**PROBLEMS TO SOLVE**
(a) Render this sentence from the school-improvement essay below into Spanish: "I have discovered that building trust is the key to succeeding in this endeavor."
(b) Extend the essay below on building partnerships for school improvement by writing on from its last sentence.

**TEXT FOR ANALYSIS**
---------------
Opinion
School & District Management Opinion

A School-Improvement Guidebook: Build Partnerships

By Maggie Norris — June 11, 2018 5 min read
To establish a culture of continuous improvement, teachers need the space to take risks

Editor’s note: In this special Commentary project, a team of educators from Byron Nelson High School in Texas—a principal, an assistant principal, two instructional coaches, and one teacher—offer their perspectives on the difficulties and benefits of implementing the continuous-improvement model. Read all of the essays in the series.

As an assistant principal, my role is largely about evaluating instruction, but my main objective is to always help our teachers grow in their profession and practice. At times, it can be challenging to balance both. I have discovered that building trust is the key to succeeding in this endeavor.

To establish a culture of continuous improvement, we first have to create an environment that both allows and encourages teachers to be vulnerable and take risks. It is important that the teachers I work with not see my presence at their professional-learning-community meetings as a threat, but rather one of support and encouragement.

Through collaborative effort, PLCs can bring out the best in teachers and, ultimately, our students.

For example, as our biology PLC planned for targeted tutorials to help students prepare for their upcoming state assessment, teachers explained that it was challenging to get certain students to attend, even when the tutorials were mandatory. I was able to provide them with ways in which our administrative team could offer support, and we successfully established a team approach to solving the problem.

Through collaborative effort, PLCs can bring out the best in teachers and, ultimately, our students."

Being a campus leader does not mean that I have all the answers, or that I must solely develop solutions to the challenges our campus and teachers face. In fact, such an approach would be ineffective and a waste of our teachers’ talents. As a former classroom teacher, I know what good instruction looks like, which helps me to be an effective campus leader, but I have to trust in the professionalism and expertise of our teachers.
---------------
**LISTED RECORDS**

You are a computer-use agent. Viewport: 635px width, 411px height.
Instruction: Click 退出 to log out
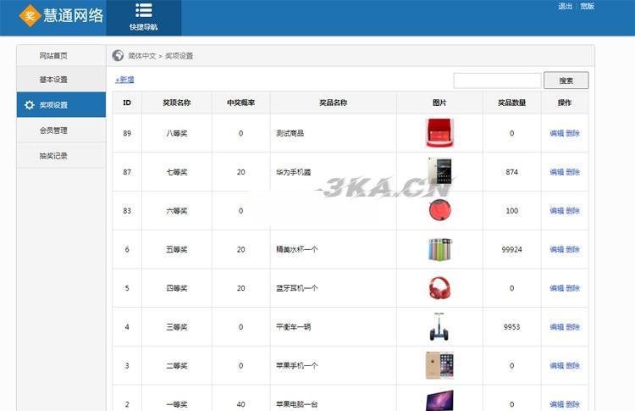(565, 7)
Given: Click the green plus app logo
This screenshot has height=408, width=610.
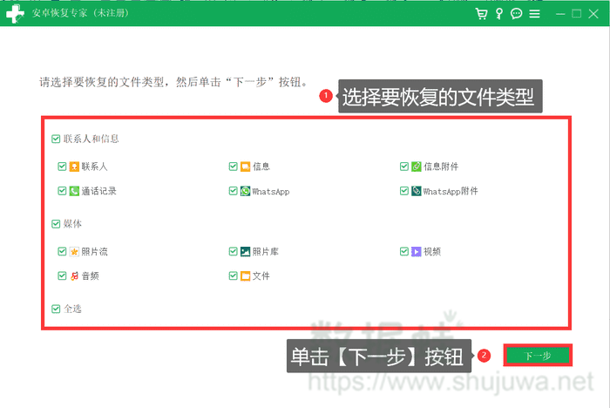Looking at the screenshot, I should click(x=15, y=14).
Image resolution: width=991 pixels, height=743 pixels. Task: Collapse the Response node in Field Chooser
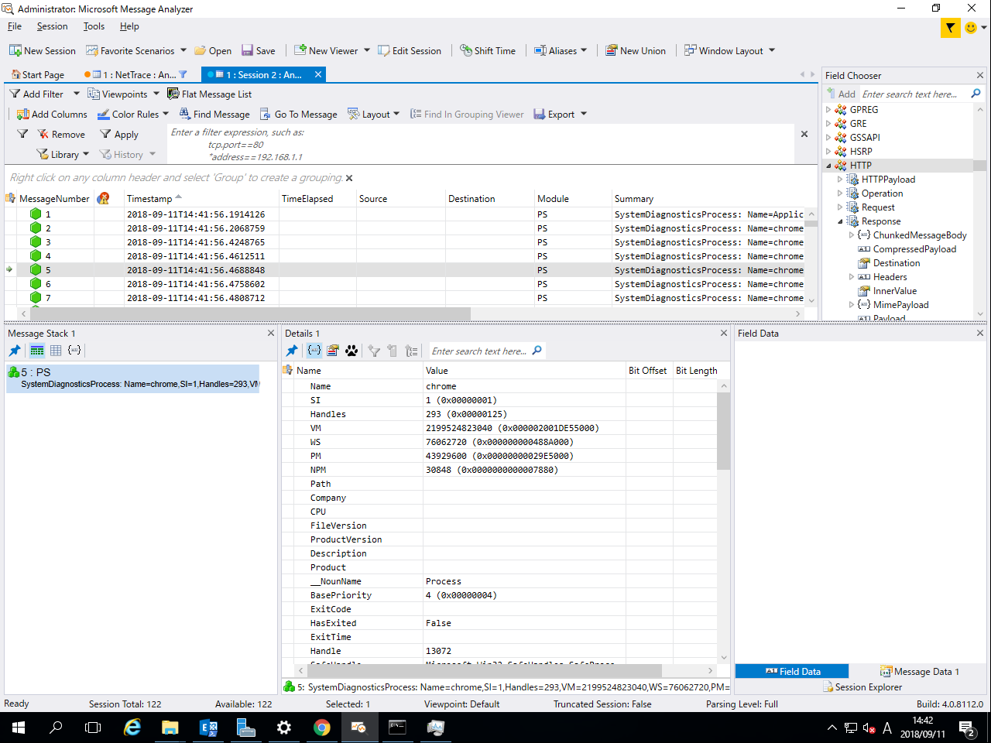click(838, 221)
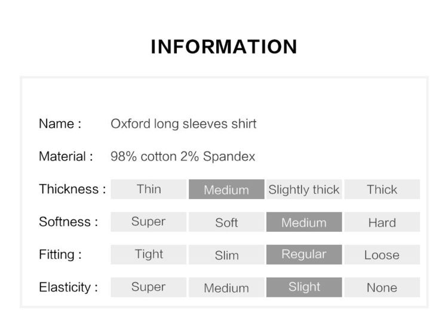Choose the None elasticity option
The image size is (448, 326).
[382, 287]
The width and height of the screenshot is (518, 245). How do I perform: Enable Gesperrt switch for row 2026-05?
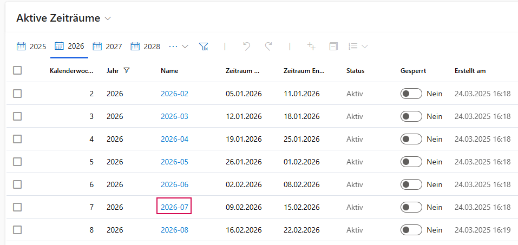point(411,162)
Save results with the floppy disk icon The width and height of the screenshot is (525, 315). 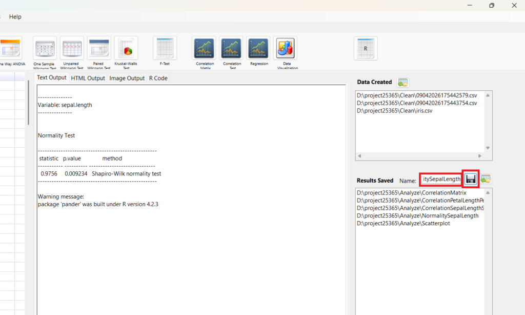pyautogui.click(x=471, y=179)
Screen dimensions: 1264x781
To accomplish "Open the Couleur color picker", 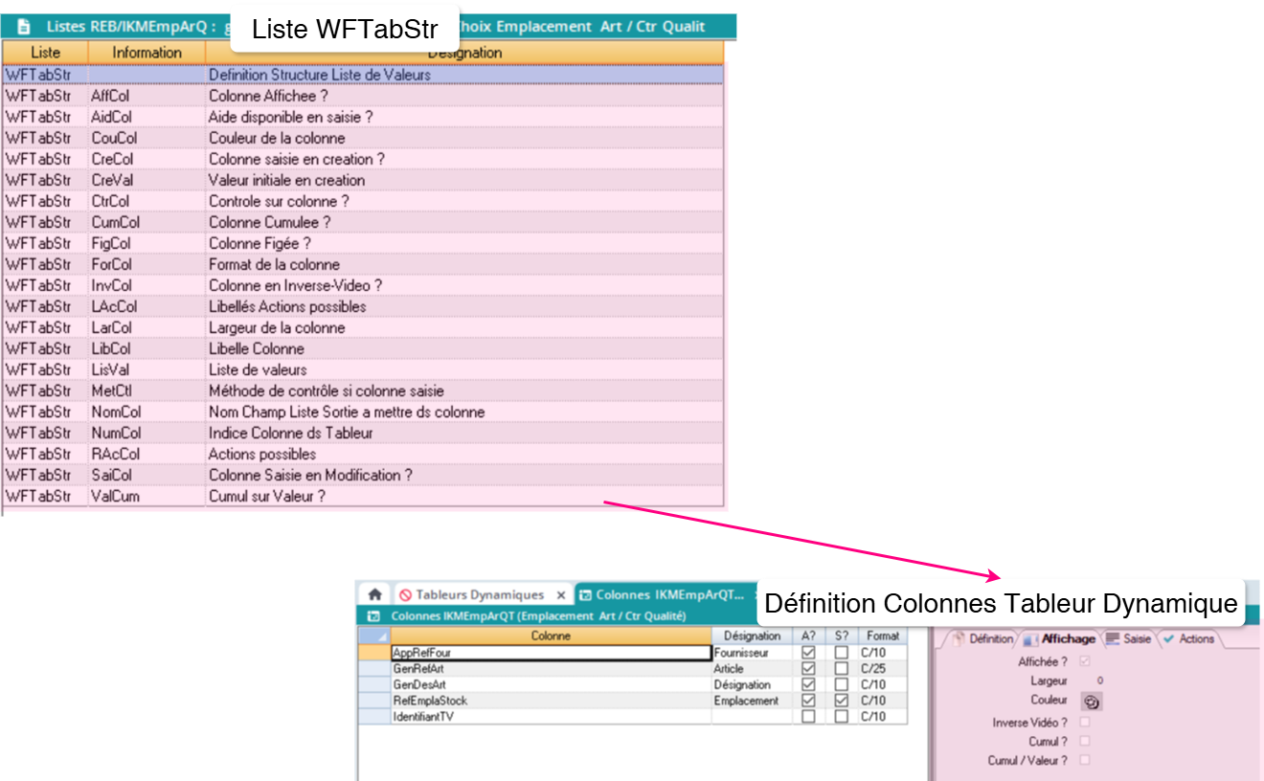I will pyautogui.click(x=1091, y=702).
---------------
**SOLVED PROBLEMS**
(a) He descubierto que generar confianza es la clave para tener éxito en esta labor.

(b)
As the educator and author Peter DeWitt observes, “When the leader’s voice is the only voice, we end up enabling teachers to wait for the right answer instead of empowering them to help find the best answer together.” My job is not to simply deliver directives to teachers for purposes of improvement, but rather to provide them with opportunities to learn from each other. In doing so, they can create instructional opportunities that will allow all students to thrive.

There are times, of course, when my managerial role means I must have critical conversations with my teachers or give directives. However, although I can say with all honesty that I work with an amazing group of teachers, I do believe that my collaborative relationship with my PLC team has significantly helped to make these occurrences few and far between.

Instead, I am able to use questioning techniques to prompt teachers to make these necessary changes.

As a result, the teachers I work with have evidently grown more reflective and developed a greater intrinsic motivation to strive for continual growth.

I recognize the need for differentiating feedback between teachers and even PLCs. Because I truly believe in their desire to be the kind of teacher their students deserve, I am always happy to work to meet teachers’ individual needs.

Unfortunately, my many responsibilities pull me in various directions, often preventing me from spending ample—even adequate—time with our teachers and their PLCs. Thankfully, our principal Ron Myers has provided us with the greatest resource to assist in our quest for continuous improvement: instructional coaches. Both of our instructional coaches play a major role in the growth and effectiveness of our professional learning communities and are able to provide teachers with guidance and support, all with absolutely no strings attached. Their role is never to evaluate teachers’ work, so the teachers can trust these coaches completely to help them work through areas of weakness in their practice. Through their consistent presence in both the PLCs and the classroom, the instructional coaches provide teachers with the chance to honestly embrace areas that require growth and build the tools needed for the hard work of continuous improvement. It all goes back to the relationship built upon trust.

For the past two years, I have had the privilege of working alongside our campus instructional coach, Diane Caldwell, whose area of expertise is science and math, as well as our English/language arts and social studies instructional coach, Sarah Menn. Diane, with whom I work the most closely, has been instrumental in helping the science PLCs develop into some of the highest functioning teams on our campus.

Our biology PLC, in particular, faces the constant challenges of an overcrowded curriculum and a state assessment that tries to dictate the instruction without consideration of the needs of the learners. The team members consistently plan targeted instruction using both formal data (assessment results) and informal data (observations of student learning behaviors), model best practices and teaching strategies for one another, and take an active approach to teaching. Their conversations demonstrate a great deal of critical, reflective, and purposeful thinking, which has resulted in improved student learning and a group of confident, highly effective teachers. While all of our science PLCs utilize many of these high-functioning PLC behaviors, the biology PLC has the additional challenge of the state assessment to deal with, which makes their work that much more important.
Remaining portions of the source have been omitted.